(What you should do)
Return exactly the span of lines in the following data that opens with the line containing "Task: Open the AI搜索 search feature" and closes with the line containing "This screenshot has width=963, height=491.". Include nothing else.

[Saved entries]
———
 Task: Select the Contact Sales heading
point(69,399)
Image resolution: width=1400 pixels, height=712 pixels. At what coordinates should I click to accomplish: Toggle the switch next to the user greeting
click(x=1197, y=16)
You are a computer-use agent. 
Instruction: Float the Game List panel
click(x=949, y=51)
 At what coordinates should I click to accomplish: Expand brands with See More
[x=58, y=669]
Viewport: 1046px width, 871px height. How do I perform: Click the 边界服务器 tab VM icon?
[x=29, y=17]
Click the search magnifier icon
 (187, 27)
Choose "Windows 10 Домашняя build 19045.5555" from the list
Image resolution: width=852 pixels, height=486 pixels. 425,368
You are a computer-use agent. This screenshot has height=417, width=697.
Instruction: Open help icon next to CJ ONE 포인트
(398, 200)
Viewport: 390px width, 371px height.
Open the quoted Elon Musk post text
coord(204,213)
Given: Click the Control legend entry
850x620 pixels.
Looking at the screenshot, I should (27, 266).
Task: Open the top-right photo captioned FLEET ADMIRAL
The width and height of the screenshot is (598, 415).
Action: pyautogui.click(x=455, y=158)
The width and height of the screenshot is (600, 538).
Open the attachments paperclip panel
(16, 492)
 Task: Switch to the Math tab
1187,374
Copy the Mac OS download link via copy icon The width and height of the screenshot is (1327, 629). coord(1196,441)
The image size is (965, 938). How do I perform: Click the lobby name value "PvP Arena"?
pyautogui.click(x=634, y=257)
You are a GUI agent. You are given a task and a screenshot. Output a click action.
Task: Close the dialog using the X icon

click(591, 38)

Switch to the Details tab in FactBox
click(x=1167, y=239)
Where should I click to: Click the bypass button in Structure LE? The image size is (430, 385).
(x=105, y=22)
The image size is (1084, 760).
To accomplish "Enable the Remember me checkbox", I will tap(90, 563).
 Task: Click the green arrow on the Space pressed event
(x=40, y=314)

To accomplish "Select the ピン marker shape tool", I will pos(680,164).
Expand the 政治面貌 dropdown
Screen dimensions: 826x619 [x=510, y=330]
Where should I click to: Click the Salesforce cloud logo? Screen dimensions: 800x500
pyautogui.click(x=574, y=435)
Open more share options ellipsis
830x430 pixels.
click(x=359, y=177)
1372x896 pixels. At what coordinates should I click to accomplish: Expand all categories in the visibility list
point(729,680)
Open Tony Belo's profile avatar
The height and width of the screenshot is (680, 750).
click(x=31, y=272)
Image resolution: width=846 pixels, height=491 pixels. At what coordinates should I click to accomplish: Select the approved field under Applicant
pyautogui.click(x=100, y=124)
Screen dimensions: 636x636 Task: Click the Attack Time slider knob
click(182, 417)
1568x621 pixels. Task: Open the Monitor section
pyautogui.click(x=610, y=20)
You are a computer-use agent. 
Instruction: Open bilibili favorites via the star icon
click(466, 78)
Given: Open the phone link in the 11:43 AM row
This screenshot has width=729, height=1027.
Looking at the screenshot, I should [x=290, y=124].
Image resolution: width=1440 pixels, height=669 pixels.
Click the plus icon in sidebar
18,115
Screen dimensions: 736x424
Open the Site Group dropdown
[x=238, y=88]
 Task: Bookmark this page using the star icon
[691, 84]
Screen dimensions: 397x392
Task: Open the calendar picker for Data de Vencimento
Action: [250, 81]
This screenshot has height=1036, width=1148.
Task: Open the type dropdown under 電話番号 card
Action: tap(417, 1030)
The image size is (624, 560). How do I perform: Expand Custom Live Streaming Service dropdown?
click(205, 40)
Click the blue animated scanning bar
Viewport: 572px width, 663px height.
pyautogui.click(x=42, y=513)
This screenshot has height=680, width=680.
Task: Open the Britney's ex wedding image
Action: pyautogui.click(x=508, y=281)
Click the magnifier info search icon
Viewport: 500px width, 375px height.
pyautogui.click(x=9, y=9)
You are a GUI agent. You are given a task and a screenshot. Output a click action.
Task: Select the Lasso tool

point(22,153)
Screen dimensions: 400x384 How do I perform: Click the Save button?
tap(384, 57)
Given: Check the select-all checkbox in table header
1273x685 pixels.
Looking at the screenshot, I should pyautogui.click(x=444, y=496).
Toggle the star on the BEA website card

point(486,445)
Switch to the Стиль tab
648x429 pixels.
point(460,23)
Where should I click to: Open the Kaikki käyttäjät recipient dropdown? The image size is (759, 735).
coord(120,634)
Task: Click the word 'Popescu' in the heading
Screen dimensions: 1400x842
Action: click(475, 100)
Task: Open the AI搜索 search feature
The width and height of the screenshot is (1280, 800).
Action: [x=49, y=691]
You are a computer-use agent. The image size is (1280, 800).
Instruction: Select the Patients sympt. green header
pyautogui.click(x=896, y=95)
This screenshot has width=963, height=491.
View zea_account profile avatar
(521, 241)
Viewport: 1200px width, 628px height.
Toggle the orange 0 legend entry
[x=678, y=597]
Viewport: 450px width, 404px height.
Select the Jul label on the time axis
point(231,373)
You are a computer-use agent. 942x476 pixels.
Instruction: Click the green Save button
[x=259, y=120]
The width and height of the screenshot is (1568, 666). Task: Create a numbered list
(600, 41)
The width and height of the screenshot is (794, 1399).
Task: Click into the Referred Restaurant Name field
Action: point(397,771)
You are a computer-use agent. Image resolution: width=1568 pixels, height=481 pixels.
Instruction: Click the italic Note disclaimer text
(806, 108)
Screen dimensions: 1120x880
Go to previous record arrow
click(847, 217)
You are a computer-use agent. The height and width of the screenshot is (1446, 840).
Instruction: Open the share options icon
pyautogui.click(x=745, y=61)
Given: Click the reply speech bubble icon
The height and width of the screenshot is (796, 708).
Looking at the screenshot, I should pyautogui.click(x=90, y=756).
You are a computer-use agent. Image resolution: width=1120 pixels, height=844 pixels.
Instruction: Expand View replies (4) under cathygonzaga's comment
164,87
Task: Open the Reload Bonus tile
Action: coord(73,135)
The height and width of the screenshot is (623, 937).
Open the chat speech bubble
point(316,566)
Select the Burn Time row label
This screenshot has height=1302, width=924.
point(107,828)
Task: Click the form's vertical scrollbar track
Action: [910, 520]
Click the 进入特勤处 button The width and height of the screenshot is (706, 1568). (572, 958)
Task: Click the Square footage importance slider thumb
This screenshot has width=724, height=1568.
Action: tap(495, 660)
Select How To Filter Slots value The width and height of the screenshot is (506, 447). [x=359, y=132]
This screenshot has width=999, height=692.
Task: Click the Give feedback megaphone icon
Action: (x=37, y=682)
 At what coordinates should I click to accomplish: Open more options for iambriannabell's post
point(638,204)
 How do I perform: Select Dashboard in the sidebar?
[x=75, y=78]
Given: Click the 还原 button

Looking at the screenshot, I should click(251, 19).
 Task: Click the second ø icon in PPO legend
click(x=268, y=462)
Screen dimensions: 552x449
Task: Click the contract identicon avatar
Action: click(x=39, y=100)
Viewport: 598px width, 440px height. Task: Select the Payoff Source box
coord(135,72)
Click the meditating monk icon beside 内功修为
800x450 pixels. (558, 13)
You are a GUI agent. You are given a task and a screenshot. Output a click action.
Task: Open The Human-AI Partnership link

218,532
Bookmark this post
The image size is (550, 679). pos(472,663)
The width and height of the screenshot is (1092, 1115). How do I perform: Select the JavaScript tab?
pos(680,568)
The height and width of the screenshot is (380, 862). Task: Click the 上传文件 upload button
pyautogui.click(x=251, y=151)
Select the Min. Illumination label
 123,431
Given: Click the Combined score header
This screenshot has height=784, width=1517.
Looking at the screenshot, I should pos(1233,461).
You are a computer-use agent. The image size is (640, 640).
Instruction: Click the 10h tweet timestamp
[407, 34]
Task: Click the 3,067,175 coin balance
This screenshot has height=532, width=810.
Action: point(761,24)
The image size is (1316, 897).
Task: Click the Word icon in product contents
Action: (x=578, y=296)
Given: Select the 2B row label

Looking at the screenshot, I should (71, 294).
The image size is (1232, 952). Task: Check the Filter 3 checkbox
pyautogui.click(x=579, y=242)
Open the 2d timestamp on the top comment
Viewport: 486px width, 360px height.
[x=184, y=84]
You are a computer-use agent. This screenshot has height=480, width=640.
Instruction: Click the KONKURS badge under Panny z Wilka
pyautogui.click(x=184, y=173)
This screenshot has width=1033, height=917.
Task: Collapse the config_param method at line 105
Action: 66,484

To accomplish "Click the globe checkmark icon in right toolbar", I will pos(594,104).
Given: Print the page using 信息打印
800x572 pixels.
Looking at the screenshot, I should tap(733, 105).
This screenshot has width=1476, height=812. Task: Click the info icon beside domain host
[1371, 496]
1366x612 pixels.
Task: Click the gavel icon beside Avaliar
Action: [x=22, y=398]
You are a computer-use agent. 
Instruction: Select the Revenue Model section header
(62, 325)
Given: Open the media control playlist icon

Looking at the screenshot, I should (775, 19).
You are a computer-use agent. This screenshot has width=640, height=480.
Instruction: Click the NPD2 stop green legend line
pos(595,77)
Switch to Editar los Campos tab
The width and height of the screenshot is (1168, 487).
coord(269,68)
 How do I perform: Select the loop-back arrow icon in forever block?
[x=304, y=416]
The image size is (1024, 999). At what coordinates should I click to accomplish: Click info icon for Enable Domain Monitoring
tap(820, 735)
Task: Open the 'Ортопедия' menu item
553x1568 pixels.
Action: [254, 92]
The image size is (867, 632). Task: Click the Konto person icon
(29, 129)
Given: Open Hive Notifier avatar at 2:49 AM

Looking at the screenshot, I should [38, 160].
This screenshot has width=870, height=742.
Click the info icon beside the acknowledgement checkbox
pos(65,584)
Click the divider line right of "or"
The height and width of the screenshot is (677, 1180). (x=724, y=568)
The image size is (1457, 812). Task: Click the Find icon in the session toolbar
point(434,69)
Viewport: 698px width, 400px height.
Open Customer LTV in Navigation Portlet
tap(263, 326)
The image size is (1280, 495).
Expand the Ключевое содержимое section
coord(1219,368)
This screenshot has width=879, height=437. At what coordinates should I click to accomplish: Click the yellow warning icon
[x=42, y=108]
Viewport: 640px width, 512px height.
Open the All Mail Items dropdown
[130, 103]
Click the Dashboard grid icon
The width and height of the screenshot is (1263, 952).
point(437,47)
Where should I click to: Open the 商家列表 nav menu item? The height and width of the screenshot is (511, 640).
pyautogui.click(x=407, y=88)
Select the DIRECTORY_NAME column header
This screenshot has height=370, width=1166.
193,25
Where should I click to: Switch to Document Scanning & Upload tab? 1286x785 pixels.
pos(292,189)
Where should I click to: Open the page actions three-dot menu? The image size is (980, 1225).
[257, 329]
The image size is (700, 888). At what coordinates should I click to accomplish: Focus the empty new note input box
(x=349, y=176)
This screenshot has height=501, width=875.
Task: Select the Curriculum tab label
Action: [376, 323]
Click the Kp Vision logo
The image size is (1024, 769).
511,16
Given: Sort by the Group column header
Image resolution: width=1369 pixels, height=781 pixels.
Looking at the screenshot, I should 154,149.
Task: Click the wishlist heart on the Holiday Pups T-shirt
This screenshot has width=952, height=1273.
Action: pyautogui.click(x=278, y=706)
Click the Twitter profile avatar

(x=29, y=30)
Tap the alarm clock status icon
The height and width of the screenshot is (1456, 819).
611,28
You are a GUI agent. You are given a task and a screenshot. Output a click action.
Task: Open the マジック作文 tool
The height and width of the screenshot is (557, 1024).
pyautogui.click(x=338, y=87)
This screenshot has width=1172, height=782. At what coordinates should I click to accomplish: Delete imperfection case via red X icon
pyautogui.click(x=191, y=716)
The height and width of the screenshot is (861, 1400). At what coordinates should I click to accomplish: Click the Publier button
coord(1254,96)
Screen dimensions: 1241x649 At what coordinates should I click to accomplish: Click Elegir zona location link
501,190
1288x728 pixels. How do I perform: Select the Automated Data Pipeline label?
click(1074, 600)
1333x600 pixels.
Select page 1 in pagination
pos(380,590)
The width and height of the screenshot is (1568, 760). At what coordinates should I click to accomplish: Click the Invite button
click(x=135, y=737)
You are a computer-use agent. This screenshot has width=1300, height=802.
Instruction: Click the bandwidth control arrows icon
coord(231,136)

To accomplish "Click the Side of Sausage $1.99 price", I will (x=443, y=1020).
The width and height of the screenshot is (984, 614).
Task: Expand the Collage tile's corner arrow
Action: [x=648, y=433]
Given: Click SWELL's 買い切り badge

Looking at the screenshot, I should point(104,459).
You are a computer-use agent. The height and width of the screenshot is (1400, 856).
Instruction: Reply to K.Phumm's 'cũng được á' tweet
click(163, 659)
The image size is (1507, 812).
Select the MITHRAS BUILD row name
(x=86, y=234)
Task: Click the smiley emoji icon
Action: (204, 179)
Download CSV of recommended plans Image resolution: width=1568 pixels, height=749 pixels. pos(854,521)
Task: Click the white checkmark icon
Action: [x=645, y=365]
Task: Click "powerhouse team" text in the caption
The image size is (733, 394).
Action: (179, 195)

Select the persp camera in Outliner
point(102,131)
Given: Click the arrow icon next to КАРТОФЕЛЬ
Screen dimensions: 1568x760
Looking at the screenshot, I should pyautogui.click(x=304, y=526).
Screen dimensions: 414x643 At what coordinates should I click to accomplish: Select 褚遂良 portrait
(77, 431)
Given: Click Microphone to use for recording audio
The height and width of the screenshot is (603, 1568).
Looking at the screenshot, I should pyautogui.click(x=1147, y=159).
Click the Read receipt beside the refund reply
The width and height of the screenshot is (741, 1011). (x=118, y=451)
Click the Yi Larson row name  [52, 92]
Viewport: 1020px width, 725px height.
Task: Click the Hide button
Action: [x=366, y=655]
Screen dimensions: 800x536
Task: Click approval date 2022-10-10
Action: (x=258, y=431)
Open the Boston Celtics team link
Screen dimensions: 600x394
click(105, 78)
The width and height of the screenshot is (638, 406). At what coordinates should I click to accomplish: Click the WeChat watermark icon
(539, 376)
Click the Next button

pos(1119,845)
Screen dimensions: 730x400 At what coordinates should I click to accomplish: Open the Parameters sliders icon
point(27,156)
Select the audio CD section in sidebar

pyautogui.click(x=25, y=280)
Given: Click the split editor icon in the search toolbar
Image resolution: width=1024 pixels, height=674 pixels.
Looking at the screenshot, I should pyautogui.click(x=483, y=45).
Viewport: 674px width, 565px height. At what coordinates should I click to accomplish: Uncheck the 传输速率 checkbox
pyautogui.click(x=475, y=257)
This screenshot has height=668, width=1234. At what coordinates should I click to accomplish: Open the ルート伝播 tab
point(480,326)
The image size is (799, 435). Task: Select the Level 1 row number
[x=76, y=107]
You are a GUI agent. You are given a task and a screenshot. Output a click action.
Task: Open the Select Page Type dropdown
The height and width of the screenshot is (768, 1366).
———
(Written reply)
Task: Open the AI搜索 search feature
The width and height of the screenshot is (1280, 800).
Action: [x=49, y=691]
You are a computer-use agent. The image size is (1280, 800).
Instruction: Select the Patients sympt. green header
pyautogui.click(x=896, y=95)
This screenshot has width=963, height=491.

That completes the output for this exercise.